Spinal muscular atrophy (SMA) is a progressive disease, meaning symptoms typically get worse as time goes on. There are multiple medications that have been proven to slow or even stop the progression of SMA. Apart from such medicines, other medical care strategies, including specialized equipment or physical therapy, can be of benefit to people with SMA and help make day-to-day life easier.

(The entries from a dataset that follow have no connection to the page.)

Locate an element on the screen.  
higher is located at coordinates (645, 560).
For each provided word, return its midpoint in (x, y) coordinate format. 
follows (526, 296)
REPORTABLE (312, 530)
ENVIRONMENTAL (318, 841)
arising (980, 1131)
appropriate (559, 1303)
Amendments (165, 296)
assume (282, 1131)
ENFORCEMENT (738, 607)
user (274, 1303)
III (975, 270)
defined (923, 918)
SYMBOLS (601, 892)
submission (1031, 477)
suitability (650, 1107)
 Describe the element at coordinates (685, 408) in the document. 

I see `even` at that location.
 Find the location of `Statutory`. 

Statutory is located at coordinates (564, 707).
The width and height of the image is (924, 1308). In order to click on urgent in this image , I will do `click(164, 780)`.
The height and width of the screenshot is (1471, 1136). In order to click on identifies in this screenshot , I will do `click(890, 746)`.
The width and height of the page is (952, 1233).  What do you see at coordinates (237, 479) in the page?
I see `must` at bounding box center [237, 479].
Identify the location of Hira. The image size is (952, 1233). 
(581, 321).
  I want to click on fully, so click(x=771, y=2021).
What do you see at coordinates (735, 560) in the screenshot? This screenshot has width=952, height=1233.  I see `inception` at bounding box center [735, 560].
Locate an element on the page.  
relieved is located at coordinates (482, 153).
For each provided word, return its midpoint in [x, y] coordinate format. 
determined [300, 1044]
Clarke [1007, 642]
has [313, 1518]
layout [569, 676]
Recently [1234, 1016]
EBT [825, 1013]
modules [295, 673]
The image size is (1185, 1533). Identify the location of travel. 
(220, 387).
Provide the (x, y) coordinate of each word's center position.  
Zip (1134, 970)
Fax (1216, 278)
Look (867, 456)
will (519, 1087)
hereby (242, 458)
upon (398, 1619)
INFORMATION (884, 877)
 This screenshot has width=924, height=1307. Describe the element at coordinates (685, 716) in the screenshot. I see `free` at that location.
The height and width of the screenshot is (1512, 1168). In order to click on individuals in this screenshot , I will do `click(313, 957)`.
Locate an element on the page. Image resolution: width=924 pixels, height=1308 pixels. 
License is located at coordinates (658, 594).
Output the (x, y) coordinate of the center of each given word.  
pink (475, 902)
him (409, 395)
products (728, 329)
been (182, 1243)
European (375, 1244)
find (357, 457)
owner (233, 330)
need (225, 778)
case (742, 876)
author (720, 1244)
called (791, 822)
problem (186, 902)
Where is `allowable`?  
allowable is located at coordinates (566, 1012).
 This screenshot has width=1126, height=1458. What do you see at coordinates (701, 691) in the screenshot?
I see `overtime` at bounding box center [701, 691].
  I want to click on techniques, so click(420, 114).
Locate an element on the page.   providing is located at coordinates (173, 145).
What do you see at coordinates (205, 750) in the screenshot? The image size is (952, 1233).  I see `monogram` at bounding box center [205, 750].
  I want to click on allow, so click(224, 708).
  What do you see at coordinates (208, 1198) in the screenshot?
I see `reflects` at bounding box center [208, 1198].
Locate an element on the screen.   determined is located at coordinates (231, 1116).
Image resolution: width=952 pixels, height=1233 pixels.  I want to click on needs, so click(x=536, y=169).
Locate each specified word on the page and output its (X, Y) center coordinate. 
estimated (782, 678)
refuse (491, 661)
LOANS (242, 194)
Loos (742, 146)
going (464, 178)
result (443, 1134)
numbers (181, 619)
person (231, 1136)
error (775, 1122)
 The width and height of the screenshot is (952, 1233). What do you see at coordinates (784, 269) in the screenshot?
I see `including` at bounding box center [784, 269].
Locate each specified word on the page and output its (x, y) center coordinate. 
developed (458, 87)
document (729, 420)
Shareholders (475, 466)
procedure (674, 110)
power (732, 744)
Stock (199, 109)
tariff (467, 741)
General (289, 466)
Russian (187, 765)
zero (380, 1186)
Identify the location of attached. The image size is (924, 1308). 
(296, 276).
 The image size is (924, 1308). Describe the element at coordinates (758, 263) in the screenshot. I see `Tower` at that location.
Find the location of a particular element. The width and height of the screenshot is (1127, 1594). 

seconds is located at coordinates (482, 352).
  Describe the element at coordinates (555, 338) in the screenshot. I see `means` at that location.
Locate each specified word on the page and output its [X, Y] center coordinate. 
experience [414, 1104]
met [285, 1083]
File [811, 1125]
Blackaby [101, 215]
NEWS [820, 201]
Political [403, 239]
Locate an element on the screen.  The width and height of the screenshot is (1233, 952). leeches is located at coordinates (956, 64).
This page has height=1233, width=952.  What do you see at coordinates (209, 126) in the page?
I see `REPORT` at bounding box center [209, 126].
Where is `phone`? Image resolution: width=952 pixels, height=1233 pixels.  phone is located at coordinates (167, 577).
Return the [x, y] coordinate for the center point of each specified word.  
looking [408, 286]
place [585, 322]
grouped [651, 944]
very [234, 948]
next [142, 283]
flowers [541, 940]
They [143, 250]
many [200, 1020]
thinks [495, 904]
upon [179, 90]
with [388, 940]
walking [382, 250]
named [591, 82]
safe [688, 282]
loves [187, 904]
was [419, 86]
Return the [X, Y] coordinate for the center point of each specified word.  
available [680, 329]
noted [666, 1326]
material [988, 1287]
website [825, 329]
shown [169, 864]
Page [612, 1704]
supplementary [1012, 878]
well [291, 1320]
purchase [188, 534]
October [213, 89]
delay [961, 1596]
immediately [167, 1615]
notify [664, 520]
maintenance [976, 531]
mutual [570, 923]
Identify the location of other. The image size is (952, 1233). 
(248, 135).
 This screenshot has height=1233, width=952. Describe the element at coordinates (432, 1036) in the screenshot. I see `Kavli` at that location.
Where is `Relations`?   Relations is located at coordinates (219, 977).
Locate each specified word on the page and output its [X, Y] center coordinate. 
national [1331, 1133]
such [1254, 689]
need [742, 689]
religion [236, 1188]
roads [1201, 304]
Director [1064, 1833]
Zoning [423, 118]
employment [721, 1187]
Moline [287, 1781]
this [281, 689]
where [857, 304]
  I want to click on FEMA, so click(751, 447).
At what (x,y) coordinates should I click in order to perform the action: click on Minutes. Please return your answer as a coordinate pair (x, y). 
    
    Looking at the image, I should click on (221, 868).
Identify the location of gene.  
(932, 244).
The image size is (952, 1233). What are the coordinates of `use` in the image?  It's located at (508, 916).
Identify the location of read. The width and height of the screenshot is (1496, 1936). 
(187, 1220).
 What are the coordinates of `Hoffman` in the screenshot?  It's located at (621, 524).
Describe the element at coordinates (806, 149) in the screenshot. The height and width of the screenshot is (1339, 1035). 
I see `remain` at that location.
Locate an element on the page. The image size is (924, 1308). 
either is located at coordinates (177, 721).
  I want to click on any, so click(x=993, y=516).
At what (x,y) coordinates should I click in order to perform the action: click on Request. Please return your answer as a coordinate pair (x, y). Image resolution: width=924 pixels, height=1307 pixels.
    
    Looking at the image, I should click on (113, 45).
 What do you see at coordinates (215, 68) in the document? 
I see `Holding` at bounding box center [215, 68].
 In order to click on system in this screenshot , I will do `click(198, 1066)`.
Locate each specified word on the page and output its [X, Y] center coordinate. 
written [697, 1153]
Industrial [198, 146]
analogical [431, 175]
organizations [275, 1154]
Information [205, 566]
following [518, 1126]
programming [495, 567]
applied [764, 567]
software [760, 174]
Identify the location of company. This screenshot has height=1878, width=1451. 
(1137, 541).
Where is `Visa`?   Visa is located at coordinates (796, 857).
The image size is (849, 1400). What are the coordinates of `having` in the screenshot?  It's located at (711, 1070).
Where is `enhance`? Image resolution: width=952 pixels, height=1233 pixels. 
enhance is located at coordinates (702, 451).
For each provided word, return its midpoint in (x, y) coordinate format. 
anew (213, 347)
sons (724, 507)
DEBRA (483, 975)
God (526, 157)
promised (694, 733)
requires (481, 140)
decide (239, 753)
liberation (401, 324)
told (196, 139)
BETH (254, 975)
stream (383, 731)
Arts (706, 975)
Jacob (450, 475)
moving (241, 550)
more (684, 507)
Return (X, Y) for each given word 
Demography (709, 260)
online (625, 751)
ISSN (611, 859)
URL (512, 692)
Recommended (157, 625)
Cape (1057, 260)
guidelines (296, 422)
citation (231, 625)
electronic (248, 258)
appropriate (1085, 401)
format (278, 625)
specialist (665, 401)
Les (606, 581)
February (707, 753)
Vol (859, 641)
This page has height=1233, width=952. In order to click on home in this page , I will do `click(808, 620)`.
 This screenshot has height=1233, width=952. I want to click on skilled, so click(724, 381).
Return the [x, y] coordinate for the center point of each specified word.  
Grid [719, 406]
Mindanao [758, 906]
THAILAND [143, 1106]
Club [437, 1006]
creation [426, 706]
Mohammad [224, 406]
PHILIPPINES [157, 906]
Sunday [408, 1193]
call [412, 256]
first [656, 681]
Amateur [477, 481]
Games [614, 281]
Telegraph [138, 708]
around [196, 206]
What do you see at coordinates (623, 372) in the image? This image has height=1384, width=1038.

Life expectancy for spinal muscular atrophy (SMA) varies by disease type — babies with the most severe forms of SMA usually don’t survive past infancy without treatment, while milder forms of the disorder do not usually affect life expectancy. Modern treatments have been shown to radically improve SMA life expectancy outcomes in severe disease types. However, because these therapies were only developed in the past decade, the long-term life expectancy for someone given modern treatment is still unknown.
The gold standard for diagnosing spinal muscular atrophy (SMA) is genetic testing to identify disease-causing mutations. This testing can be done at any point in life, and it is even possible during pregnancy. It is recommended that babies be tested for SMA if there is a known family history of the disease, or if they show symptoms indicative of SMA, including muscle weakness, floppy limbs, difficulty feeding, trouble breathing, and failure to hit motor milestones like rolling over, sitting up, or crawling.
According to the National Institutes of Health, spinal muscular atrophy (SMA) affects approximately one of every 8,000 to 10,000 live births, and the SMA Foundation estimates that around 10,000 to 25,000 children and adults in the U.S. have the disease. Because it affects fewer than 200,000 people in the country, SMA is considered a rare disease.